Reed was made a Justice of the Peace in April 1872.
By 1873 the organization of the scheme had been put on a firm foundation.
In twelve years of operation, boarding-out saved the SA government between £30,000 and £40,000.

Reed's health deteriorated, attributed to overwork, and on 1 March 1876 he was granted a year's leave on full pay, and returned to England, where a year later he resigned.
In accepting his resignation, under-secretary Boothby commiserated with Reed on his state of health, and congratulated him on the success of the boarding-out system.
At the end of 1878 Reed returned to Adelaide. Judah Moss Solomon, who had been appointed chairman in his place, died on 29 August 1880 and on 15 October Reed was reappointed to the position.

The creation in 1886 of the State Children's Council removed much of the Destitution Board's responsibilities.
In 1888 a Commission, led by S. D. Glyde and consisting of H. E. Bright, David Bews, R. Homburg, W. E. Longbottom and A. L. Harrold, was charged with reporting on the efficiency of the Civil Service. Its greatest criticisms were reserved for the police force; one measure recommended being to charge for police attendance at football matches etc. Another was the abolition of Reed's post, and radical changes to the administration of the department.
Government adoption of the Commission's recommendations without listening to the Board led to the resignation of Reed and all five members, the board of the State Children's Council having similarly protested a few weeks earlier. This was particularly unfortunate, as its members (which included the intelligent and devoted philanthropists C. E. Clark, C. H. Spence, K. Howard, B. A. Baker and Lady Davenport) had made a vocation of their membership, but The Observer also regretted Reed's departure.

Reed subsequently devoted himself to the South Australian branch of the Royal Geographical Society, serving as its secretary 1903–1914, and did much to further its aims.

In 1913 he was knocked down by a horse and cab in front of The Advertiser offices and sustained a fractured collarbone. He made a surprisingly rapid recovery, but a few weeks later he was knocked down by a railway engine in front of the Victoria Square station, but was not injured. Shortly afterwards he visited Sydney and Melbourne in his capacity as an officer of the Geographical Society.
He died at Torrensville and was buried at the West Terrace Cemetery.

==Tributes==
"Mr. Reed . . . was a wonderful old English gentleman, possessing great ability and a remarkable capacity for work . . . His memory was remarkably retentive, and he was particularly accurate about dates, even as far back as 80 years ago. We all deplore his death." J. Lewis (president of the Society)

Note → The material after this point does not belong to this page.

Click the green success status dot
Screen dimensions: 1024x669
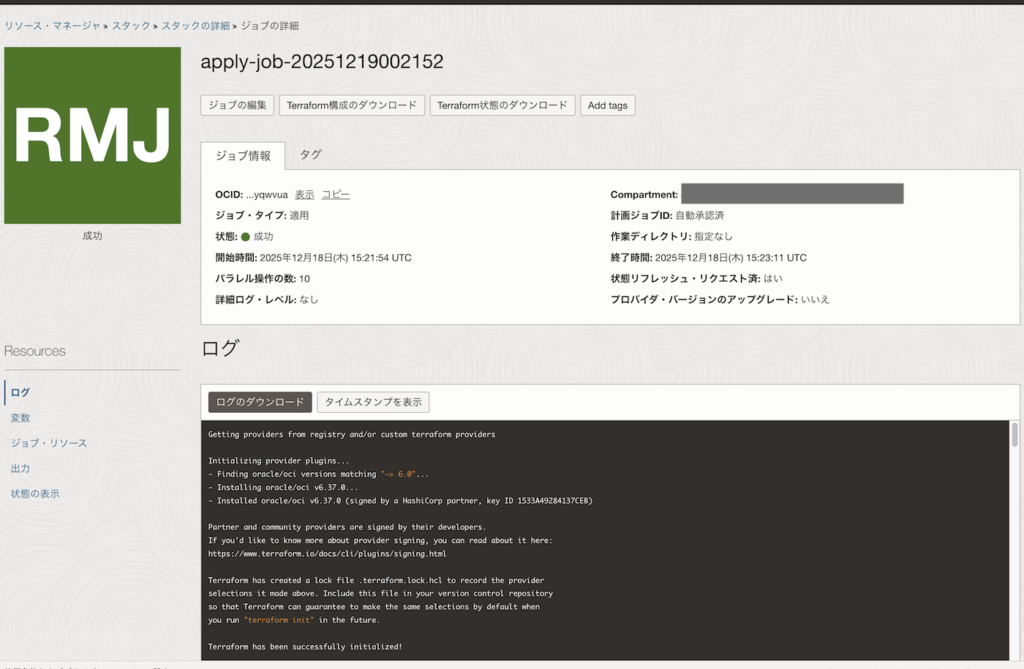point(245,237)
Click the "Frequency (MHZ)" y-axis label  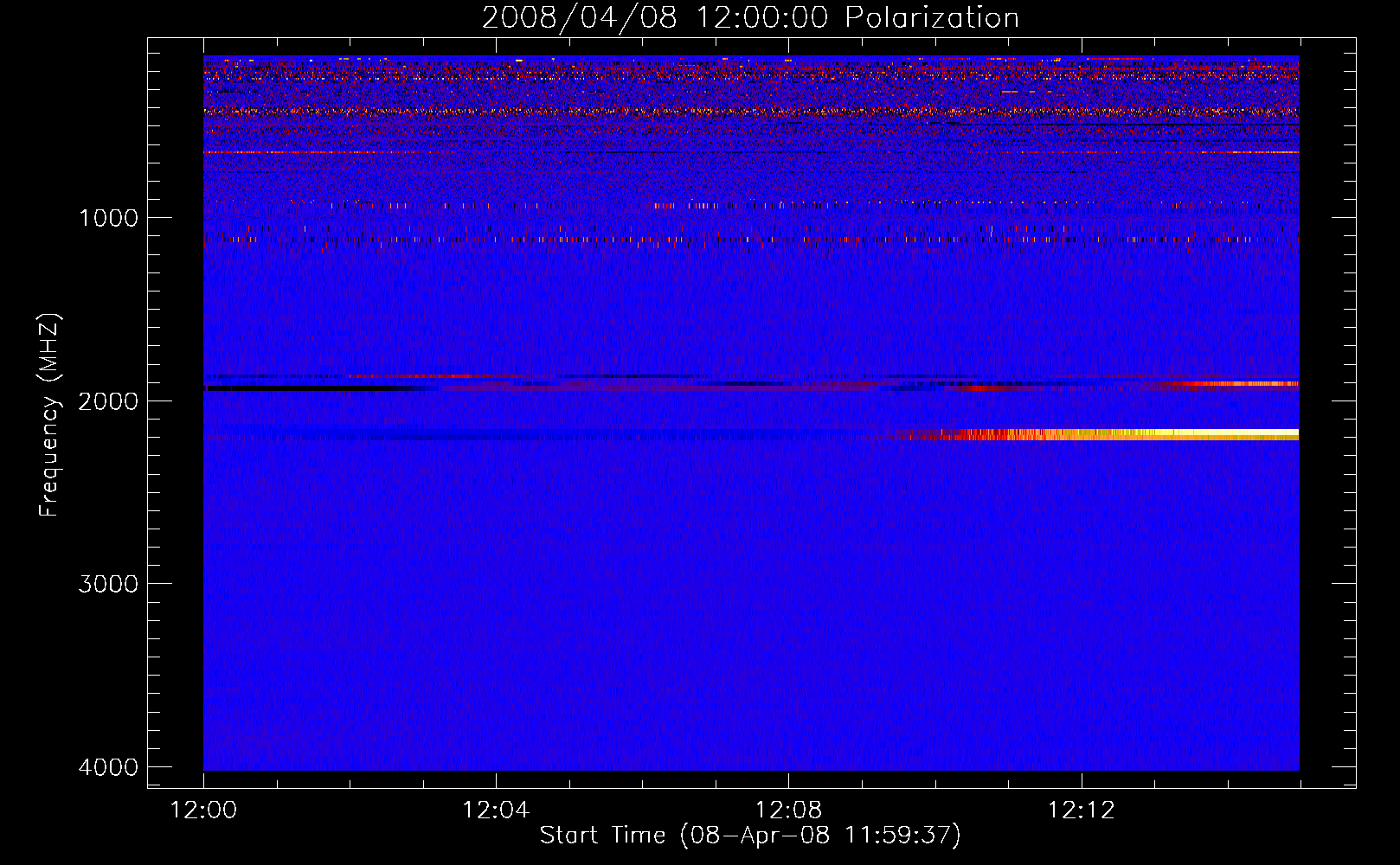(x=50, y=415)
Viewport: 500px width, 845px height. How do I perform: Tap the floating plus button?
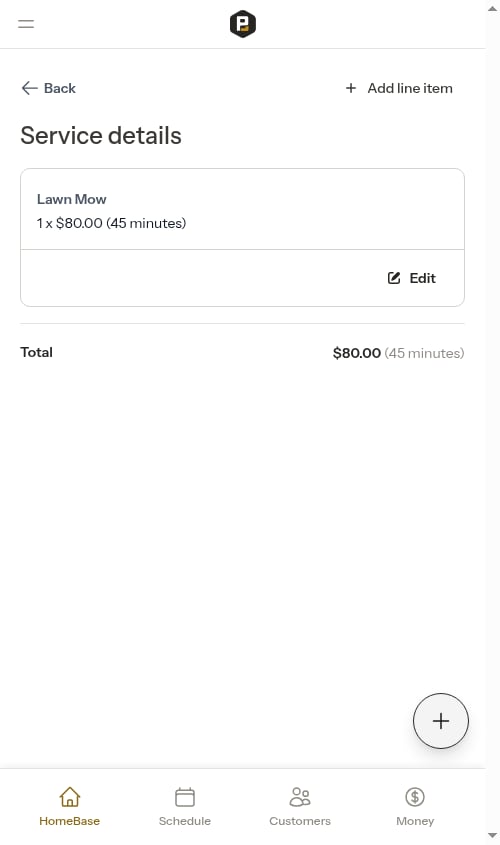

"Reed . . . one of the most lovable as well as the most diligent of men. He was already 92 years of age when I became president, and throughout my term of office he showed for his work an industry and enthusiasm that would have been creditable in a man with his career still to make. With all this he had a vigorous joy in life, and a kindly and sympathetic nature. I confess myself to have been refreshed many a time by his brightness and activity." A. W. Piper, K.C.

==Publications==
- Reed, T. S. "Memories of a long life / by Thomas S. Reed" originally published March – September 1896 in serial form in The Evening Journal; includes his account of the Bristol riots of October 1831
- Further Memories of a Long Life published September – October 1901 in serial form in The Evening Journal.

==Personal==
Reed married Ellen Hanson ( – 9 December 1890) on 8 August 1844. She was a sister of Sir Richard D. Hanson, Chief Justice of South Australia from 1861 to 1875. Their three sons included:
- eldest son Hanson Reed (died 9 September 1890)
- Walter Douglas Reed (c. 1854 – 30 September 1946), of Reed & Dumel, land agents and sharebrokers. He was a fine singer, a member of the Adelaide Philharmonic Society, and a close friend of Cecil Sharp. He married Emily Jane "Emmie" Clindening c. 1890, lived at Grange, then Fairford Street, North Unley. Emmie was daughter of Dr William Talbot Clindening (c. 1824–1899), medical officer to the Destitute Board.